== TASK DESCRIPTION ==
For the word "card", report how many lines of the records below contain it, and nothing more.

[AVAILABLE RECORDS Boundary: Start]

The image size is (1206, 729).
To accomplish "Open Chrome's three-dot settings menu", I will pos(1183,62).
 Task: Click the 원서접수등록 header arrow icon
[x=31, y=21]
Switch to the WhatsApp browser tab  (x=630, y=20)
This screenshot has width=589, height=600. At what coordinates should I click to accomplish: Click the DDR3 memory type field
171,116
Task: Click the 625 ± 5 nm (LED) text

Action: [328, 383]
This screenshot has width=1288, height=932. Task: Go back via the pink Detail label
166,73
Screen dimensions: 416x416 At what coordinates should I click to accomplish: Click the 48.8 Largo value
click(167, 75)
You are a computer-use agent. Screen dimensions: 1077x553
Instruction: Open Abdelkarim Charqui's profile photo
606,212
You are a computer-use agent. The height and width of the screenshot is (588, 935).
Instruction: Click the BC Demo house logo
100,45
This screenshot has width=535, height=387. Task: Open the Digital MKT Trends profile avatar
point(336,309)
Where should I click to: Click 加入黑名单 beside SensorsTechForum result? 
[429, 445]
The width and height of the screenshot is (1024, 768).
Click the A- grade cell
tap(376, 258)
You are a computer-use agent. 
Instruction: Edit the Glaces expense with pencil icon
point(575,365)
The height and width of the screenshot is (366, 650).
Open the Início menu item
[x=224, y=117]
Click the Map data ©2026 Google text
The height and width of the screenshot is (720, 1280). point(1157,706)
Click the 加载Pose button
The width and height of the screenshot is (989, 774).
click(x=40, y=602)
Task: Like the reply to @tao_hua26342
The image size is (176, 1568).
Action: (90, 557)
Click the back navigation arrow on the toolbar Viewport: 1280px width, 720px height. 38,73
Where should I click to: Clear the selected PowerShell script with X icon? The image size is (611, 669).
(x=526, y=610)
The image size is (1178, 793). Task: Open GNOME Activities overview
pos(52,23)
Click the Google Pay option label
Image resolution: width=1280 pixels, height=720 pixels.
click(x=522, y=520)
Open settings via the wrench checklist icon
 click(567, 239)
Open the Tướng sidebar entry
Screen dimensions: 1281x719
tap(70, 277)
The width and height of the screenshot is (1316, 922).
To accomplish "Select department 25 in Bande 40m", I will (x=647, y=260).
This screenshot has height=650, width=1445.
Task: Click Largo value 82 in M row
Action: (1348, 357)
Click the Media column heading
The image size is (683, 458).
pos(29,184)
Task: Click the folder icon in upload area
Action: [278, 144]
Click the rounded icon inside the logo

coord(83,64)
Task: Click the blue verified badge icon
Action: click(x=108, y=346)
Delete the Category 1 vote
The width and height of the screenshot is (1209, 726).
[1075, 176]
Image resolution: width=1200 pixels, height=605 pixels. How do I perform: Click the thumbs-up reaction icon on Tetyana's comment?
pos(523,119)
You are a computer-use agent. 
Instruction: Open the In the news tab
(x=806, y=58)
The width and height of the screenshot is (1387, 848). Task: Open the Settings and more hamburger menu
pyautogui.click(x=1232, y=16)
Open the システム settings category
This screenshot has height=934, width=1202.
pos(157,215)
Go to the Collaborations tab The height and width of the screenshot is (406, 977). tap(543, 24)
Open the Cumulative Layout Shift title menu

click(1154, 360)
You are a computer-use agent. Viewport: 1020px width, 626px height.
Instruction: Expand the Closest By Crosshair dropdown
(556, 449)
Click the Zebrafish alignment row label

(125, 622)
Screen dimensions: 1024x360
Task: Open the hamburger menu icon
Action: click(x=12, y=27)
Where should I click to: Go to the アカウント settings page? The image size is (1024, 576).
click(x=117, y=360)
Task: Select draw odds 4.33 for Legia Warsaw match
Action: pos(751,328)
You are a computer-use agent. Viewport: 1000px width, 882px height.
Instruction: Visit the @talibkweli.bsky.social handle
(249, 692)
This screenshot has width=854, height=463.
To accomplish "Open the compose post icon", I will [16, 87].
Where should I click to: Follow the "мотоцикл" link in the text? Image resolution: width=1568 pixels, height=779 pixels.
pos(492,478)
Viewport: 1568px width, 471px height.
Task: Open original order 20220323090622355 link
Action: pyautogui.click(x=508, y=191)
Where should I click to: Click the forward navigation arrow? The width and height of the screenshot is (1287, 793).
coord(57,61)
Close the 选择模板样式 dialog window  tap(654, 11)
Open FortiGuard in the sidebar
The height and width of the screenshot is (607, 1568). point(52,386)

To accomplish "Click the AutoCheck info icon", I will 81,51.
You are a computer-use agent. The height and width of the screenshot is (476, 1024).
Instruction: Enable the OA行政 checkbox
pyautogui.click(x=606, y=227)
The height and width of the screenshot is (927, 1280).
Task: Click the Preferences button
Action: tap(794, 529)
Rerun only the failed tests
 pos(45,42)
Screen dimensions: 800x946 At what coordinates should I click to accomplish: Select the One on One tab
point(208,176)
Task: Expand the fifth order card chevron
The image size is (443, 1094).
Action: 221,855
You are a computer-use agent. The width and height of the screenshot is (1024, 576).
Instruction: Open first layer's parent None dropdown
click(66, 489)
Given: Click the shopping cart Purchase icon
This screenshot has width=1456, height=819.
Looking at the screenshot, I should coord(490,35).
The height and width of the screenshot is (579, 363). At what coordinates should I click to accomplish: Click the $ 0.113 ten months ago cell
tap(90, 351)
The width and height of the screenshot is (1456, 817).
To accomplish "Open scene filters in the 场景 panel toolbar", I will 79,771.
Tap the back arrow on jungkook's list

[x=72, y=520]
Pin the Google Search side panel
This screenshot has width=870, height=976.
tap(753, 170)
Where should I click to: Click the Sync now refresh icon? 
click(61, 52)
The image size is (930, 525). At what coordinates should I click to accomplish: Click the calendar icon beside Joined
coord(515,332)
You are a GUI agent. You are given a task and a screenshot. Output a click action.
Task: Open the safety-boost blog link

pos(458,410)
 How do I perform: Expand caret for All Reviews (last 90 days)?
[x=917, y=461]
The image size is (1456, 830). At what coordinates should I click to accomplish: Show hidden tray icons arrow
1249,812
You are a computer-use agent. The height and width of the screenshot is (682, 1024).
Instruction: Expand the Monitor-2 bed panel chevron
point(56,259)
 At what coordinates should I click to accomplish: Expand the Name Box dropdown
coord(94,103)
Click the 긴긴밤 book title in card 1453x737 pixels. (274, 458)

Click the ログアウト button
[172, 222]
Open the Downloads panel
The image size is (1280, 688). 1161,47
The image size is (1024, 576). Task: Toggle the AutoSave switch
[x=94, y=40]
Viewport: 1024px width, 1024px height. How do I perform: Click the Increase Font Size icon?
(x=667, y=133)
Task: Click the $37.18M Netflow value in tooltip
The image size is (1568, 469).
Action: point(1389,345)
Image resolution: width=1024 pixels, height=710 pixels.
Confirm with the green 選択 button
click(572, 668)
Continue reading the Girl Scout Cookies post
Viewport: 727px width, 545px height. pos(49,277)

[AVAILABLE RECORDS Boundary: End]

== RESULT FOR THIS EXERCISE ==
2